__Stored records__:
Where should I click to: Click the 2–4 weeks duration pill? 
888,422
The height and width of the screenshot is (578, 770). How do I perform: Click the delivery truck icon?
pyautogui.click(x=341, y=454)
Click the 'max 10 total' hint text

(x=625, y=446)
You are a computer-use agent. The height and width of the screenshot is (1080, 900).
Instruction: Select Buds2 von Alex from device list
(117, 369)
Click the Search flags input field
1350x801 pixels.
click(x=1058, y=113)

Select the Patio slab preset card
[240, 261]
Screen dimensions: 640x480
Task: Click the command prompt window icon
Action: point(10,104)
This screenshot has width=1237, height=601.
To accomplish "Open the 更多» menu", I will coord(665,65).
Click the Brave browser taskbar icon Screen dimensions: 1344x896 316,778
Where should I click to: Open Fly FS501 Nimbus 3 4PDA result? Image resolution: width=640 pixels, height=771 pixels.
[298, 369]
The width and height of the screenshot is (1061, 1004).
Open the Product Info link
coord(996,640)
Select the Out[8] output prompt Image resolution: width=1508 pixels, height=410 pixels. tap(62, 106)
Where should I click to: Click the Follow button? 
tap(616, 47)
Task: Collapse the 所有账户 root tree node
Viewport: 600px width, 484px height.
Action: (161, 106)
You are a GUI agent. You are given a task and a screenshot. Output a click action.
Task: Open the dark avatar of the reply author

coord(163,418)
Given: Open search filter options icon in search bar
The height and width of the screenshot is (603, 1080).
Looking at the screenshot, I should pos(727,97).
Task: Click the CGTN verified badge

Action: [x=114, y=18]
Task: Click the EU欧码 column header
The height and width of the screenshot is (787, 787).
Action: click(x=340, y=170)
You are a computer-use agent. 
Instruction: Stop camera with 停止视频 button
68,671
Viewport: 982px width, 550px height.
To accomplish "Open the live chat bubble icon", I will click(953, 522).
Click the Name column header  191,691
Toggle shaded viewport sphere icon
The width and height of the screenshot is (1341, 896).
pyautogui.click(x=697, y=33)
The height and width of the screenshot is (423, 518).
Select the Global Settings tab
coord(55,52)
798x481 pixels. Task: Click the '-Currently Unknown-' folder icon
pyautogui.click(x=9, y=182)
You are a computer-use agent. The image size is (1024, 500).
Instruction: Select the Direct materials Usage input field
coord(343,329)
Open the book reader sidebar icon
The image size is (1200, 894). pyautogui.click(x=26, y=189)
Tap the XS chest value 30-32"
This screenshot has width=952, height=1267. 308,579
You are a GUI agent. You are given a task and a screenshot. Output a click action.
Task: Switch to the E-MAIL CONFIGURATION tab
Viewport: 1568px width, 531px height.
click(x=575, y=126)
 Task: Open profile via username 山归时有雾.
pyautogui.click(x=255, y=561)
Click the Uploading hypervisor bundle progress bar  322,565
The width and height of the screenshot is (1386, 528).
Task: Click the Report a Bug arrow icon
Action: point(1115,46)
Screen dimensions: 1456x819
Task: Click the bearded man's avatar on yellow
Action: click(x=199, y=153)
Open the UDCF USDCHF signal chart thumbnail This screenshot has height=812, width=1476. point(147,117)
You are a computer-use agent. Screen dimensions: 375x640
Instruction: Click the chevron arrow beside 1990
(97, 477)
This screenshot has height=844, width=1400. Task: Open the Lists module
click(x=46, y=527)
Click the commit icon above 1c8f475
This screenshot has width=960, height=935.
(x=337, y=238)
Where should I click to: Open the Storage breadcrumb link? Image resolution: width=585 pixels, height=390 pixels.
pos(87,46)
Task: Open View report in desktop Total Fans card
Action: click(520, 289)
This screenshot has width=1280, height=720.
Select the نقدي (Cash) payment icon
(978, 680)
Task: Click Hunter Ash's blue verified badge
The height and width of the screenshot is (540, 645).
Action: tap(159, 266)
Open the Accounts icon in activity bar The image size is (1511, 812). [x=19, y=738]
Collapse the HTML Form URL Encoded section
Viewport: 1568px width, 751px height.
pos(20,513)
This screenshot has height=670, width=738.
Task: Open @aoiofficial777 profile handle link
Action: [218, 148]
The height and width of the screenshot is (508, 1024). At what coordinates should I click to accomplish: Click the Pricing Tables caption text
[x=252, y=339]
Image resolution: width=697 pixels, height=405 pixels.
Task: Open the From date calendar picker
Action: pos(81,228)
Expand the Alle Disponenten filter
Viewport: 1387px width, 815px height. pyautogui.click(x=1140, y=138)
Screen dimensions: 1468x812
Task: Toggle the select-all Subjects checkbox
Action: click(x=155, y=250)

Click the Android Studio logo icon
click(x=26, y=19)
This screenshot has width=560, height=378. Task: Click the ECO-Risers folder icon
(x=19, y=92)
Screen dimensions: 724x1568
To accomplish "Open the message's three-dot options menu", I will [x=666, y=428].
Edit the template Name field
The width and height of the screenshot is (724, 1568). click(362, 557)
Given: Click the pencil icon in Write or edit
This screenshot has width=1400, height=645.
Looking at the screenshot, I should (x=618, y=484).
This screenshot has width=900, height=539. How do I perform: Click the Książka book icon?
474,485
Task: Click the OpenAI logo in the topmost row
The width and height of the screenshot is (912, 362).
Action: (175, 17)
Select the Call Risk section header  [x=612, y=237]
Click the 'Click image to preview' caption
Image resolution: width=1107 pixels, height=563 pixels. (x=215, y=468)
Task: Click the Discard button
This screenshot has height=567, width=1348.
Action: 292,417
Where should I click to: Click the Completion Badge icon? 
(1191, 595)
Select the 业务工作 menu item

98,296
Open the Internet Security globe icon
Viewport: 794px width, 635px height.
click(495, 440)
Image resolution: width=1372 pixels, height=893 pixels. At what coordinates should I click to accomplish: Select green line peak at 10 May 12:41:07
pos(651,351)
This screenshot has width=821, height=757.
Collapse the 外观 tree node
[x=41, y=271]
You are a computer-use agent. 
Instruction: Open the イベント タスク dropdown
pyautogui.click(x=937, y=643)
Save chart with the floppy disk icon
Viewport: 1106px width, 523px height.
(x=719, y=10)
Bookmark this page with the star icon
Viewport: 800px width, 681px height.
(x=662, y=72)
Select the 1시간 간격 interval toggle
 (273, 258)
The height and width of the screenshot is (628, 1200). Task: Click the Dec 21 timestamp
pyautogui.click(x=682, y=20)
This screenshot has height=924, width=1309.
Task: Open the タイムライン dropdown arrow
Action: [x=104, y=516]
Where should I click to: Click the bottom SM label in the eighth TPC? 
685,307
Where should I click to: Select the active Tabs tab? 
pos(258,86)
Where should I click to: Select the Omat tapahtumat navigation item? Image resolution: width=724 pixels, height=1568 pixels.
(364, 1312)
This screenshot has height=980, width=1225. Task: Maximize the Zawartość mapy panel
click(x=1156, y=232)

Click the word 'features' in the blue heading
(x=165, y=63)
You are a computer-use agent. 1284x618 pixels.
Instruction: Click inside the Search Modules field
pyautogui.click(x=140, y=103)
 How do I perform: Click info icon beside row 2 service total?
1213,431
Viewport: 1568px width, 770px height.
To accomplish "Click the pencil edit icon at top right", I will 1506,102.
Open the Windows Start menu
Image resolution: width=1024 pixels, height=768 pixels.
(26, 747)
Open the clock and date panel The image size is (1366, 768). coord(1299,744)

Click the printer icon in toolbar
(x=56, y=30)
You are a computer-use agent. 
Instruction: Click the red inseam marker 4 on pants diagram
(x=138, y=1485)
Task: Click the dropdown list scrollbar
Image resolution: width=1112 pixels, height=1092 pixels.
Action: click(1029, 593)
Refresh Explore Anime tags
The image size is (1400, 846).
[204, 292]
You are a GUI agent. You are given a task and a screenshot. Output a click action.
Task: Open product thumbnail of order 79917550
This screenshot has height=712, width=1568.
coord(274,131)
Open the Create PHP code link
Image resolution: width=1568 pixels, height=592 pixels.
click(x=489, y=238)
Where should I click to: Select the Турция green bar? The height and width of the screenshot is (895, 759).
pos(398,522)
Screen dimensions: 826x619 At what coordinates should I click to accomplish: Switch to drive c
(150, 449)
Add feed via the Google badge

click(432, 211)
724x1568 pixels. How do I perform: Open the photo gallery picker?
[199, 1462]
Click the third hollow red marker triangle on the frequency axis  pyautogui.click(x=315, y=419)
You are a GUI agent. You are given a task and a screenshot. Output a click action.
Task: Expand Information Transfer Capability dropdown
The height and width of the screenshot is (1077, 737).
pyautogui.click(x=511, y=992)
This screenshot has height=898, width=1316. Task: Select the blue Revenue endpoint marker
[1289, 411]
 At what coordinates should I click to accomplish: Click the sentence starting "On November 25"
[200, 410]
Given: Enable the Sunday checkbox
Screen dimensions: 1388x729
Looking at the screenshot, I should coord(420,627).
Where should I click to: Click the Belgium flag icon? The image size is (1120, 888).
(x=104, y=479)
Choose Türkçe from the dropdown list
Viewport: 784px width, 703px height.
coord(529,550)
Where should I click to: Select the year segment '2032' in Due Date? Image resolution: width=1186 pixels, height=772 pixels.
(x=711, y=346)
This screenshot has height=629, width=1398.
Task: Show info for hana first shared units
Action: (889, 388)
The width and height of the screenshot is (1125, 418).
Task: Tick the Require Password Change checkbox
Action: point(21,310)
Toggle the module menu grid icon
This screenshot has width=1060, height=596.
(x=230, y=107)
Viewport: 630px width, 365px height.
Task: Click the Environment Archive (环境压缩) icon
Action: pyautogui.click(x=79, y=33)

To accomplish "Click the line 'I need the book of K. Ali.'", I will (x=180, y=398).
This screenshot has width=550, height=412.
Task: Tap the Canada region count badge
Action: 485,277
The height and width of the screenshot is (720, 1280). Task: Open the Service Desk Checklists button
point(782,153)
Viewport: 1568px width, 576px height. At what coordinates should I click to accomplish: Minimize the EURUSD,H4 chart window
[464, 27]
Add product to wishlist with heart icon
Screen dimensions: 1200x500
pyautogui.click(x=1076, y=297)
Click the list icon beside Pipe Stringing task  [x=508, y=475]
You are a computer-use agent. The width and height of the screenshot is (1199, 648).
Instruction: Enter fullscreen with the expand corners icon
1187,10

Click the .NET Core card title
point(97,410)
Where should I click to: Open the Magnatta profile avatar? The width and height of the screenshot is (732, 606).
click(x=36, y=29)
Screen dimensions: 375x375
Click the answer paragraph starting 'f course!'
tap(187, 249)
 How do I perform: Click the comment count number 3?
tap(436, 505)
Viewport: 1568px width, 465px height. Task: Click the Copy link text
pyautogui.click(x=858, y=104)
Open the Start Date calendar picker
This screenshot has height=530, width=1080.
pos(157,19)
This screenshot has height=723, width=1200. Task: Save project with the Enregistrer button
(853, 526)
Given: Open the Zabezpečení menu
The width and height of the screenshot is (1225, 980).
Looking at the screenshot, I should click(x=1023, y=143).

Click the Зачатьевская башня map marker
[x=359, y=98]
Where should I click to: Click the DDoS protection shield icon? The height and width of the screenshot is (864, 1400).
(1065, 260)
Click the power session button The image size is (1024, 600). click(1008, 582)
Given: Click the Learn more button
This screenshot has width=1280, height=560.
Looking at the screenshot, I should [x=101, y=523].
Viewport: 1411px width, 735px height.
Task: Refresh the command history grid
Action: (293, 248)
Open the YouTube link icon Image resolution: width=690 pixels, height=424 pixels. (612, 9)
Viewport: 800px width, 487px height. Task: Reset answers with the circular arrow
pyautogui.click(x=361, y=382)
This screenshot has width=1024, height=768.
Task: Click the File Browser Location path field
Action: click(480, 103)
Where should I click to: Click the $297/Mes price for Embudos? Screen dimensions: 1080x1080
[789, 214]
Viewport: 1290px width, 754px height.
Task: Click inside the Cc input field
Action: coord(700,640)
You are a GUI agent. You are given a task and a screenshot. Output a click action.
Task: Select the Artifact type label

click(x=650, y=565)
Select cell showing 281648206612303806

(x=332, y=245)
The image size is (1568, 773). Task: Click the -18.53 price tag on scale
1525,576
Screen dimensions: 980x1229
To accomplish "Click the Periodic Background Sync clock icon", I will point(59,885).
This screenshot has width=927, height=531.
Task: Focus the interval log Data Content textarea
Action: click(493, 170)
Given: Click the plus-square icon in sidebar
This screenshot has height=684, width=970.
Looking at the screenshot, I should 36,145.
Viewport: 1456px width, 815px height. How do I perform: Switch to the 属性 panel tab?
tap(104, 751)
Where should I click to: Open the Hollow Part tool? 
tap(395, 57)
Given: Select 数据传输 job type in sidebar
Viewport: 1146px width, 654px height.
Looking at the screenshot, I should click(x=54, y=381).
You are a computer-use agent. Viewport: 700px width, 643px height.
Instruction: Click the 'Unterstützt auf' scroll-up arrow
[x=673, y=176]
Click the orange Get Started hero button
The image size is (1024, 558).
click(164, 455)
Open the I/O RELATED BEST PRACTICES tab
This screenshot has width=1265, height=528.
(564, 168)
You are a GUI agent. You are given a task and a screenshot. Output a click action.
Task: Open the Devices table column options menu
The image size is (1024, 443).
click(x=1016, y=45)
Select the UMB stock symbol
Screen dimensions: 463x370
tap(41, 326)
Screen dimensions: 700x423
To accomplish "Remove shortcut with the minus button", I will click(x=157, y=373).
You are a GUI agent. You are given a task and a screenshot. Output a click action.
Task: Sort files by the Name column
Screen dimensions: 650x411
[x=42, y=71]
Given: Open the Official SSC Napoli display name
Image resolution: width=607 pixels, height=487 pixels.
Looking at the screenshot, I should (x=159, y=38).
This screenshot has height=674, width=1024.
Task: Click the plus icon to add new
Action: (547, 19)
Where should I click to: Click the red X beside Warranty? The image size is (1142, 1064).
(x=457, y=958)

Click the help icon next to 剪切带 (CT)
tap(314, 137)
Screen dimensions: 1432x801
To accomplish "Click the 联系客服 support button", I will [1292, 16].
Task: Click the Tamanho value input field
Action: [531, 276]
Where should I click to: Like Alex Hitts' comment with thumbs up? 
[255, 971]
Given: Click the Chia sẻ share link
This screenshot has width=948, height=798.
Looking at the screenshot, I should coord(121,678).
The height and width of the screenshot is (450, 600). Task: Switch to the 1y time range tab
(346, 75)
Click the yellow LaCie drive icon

__WHAT TO DO__:
Your answer should consist solely of the lines above from the line with "Click the .NET Core card title" to the line with "Click the power", both included, reproduced exactly.

__SOLUTION__:
Click the .NET Core card title
point(97,410)
Where should I click to: Open the Magnatta profile avatar? The width and height of the screenshot is (732, 606).
click(x=36, y=29)
Screen dimensions: 375x375
Click the answer paragraph starting 'f course!'
tap(187, 249)
 How do I perform: Click the comment count number 3?
tap(436, 505)
Viewport: 1568px width, 465px height. Task: Click the Copy link text
pyautogui.click(x=858, y=104)
Open the Start Date calendar picker
This screenshot has height=530, width=1080.
pos(157,19)
This screenshot has height=723, width=1200. Task: Save project with the Enregistrer button
(853, 526)
Given: Open the Zabezpečení menu
The width and height of the screenshot is (1225, 980).
Looking at the screenshot, I should click(x=1023, y=143).

Click the Зачатьевская башня map marker
[x=359, y=98]
Where should I click to: Click the DDoS protection shield icon? The height and width of the screenshot is (864, 1400).
(1065, 260)
Click the power session button The image size is (1024, 600). click(1008, 582)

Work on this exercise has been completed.